サバ缶にサンマ混ぜ輸出

千葉県銚子市の水産加工会社「信田缶詰」が、2014年に製造した輸出用のサバの油漬け缶詰約300万缶に、サンマを混ぜて出荷していたことが分かったそうだ。中身の半分以上がサンマという缶詰でも、原料にサンマと表示せずに出荷していたという。
経済産業省によると、不正競争防止法は食品の原料を誤認させるような虚偽の表示に罰則を設けているという。同社は朝日新聞社の取材に「原料のサバが不足した際に、出荷を優先し、代わりの原料としてサンマを利用してしまった。あってはならないことで、出荷先や消費者に申し訳ない」としているという。

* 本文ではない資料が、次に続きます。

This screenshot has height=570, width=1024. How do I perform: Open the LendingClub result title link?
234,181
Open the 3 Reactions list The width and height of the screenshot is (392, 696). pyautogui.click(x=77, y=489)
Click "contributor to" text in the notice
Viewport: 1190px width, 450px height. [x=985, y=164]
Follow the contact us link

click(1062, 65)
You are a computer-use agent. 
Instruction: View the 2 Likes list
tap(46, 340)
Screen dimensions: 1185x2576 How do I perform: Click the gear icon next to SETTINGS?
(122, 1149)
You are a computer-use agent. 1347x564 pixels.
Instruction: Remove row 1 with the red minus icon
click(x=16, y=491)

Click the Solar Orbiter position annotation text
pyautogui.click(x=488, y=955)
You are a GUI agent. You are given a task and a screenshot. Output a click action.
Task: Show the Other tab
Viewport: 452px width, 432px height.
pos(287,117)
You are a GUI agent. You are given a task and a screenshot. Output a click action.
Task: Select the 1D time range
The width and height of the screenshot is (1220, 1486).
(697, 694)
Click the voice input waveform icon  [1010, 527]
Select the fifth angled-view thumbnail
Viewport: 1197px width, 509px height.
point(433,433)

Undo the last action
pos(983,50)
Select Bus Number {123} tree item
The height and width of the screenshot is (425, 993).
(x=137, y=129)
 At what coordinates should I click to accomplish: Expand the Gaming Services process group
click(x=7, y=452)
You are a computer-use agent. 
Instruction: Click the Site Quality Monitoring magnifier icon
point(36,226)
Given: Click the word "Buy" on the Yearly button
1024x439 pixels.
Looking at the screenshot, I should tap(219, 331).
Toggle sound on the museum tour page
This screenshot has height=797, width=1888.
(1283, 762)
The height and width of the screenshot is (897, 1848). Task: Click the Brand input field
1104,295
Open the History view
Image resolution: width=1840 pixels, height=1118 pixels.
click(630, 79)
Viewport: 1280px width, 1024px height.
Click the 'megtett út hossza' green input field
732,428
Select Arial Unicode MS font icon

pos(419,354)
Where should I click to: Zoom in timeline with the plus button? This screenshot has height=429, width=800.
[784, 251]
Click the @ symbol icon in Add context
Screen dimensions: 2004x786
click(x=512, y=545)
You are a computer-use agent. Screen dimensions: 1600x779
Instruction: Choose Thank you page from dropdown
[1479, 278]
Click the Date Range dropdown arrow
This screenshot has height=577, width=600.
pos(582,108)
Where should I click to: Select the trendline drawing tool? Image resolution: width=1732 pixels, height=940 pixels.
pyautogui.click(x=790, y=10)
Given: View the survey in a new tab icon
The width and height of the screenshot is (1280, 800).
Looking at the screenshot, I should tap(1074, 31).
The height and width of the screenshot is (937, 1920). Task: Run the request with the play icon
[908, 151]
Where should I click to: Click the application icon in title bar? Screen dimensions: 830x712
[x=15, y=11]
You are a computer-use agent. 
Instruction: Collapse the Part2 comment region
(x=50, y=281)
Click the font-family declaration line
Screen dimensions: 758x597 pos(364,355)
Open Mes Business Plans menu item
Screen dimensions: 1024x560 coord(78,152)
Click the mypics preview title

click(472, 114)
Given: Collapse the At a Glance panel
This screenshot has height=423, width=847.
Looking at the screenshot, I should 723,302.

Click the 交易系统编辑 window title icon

同社の説明などによると、サンマを混ぜたのは「MADKHANAH」のブランド名で中東、向けに出荷しているサバの油漬け缶詰だそうだ。魚肉は切り刻まれたフレーク状で、消費者が見た目や味でサンマとサバを区別することは難しいという。缶の側面にサバの絵が描かれ、イエメンなどの中東でサラダやスープの具材に使われているという。
同社は昨年、長野市の食品卸会社の子会社になったそうだ。この際、食品卸会社側が内部調査を実施し、サンマ混入が判明。14年に製造・出荷した約16000万缶のうち約300万缶にサンマを混ぜていたという。15年分に混入はなかったとのこと。
確かにサバとサンマでは加工してしまえば区別がつかないかもしれない。